• Stored items:
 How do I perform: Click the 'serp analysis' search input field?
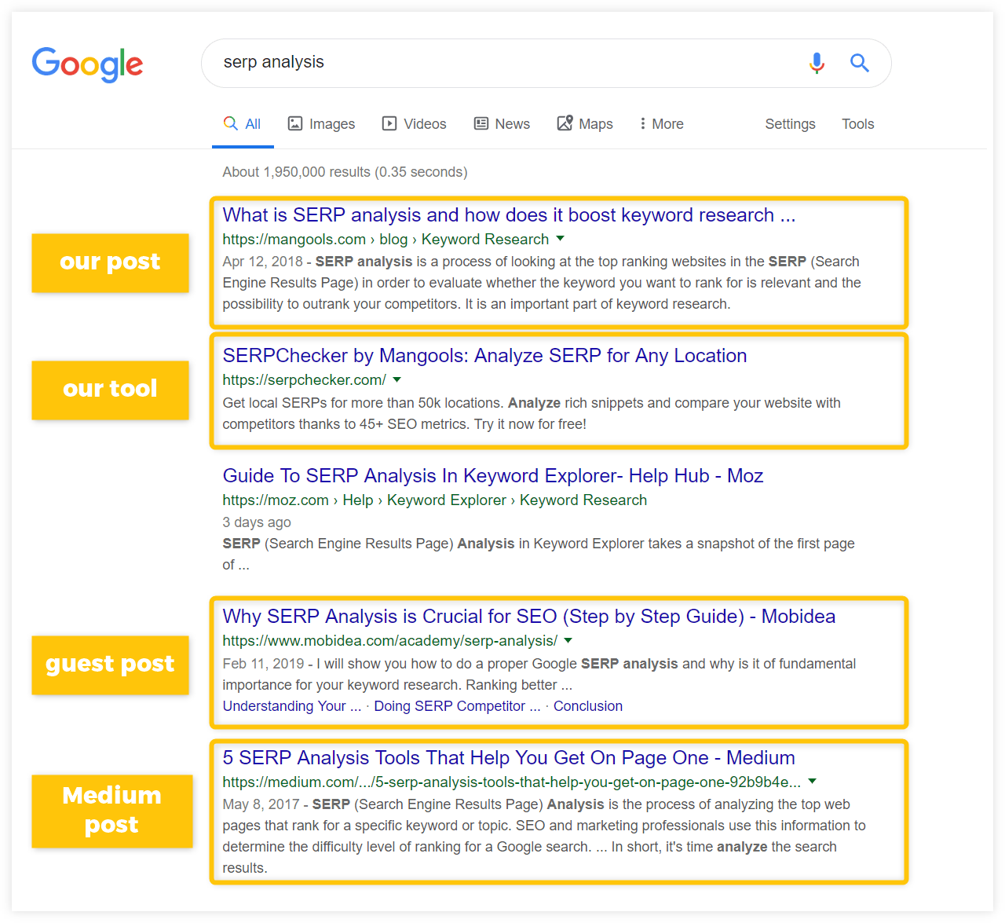503,63

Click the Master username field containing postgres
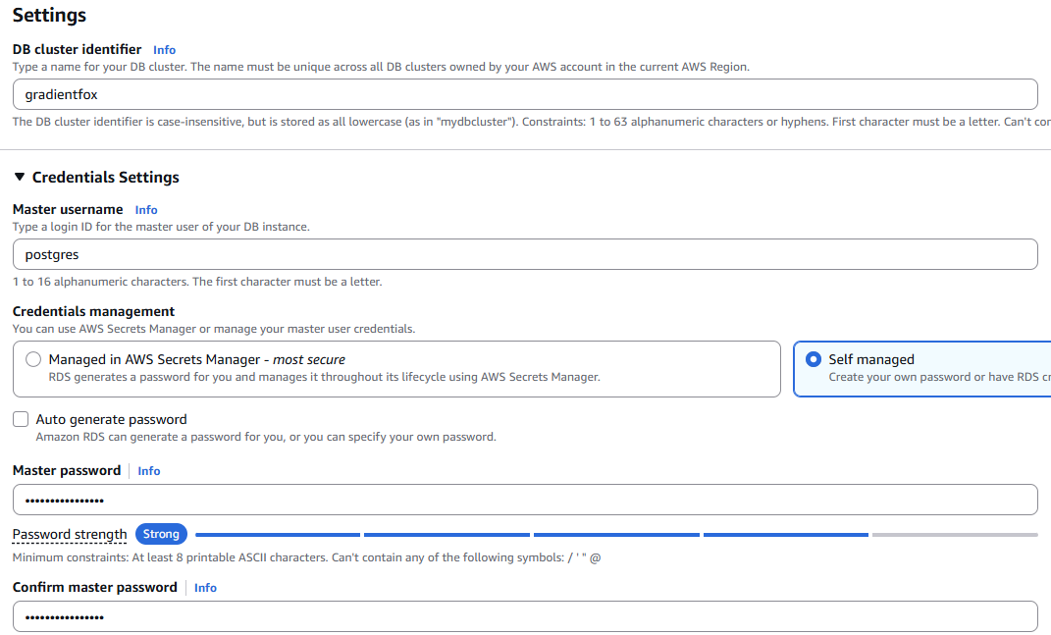click(524, 254)
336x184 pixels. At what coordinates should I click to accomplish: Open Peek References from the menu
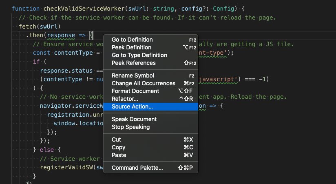(x=133, y=63)
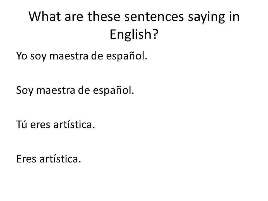Click the word "Yo" in the first sentence

22,56
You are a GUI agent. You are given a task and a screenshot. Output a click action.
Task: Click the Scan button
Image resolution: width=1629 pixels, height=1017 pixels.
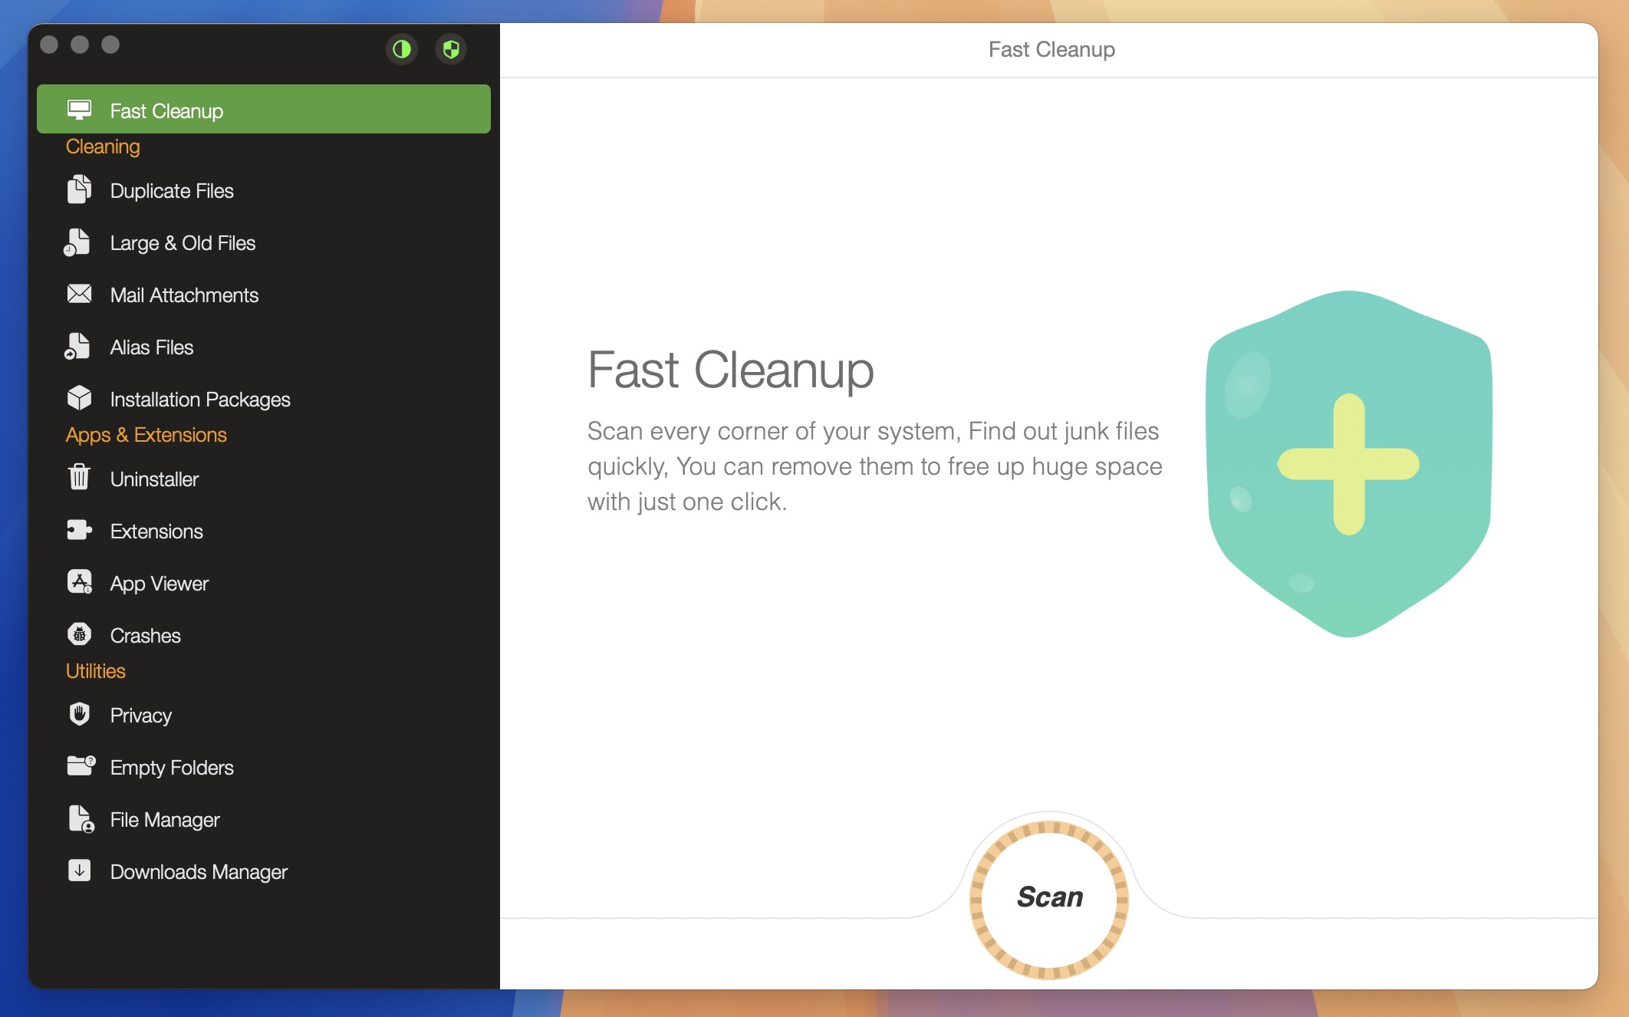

• What you need to do: Reproduce each entry precisely. Leave the pictures out.

• Result of the task:
 How do I perform: Click the 'serp analysis' search input field?
503,63

Click the Master username field containing postgres
click(524, 254)
336x184 pixels. At what coordinates should I click to accomplish: Open Peek References from the menu
(x=133, y=63)
Click the word "Yo" in the first sentence

22,56
You are a GUI agent. You are given a task and a screenshot. Output a click action.
Task: Click the Scan button
Image resolution: width=1629 pixels, height=1017 pixels.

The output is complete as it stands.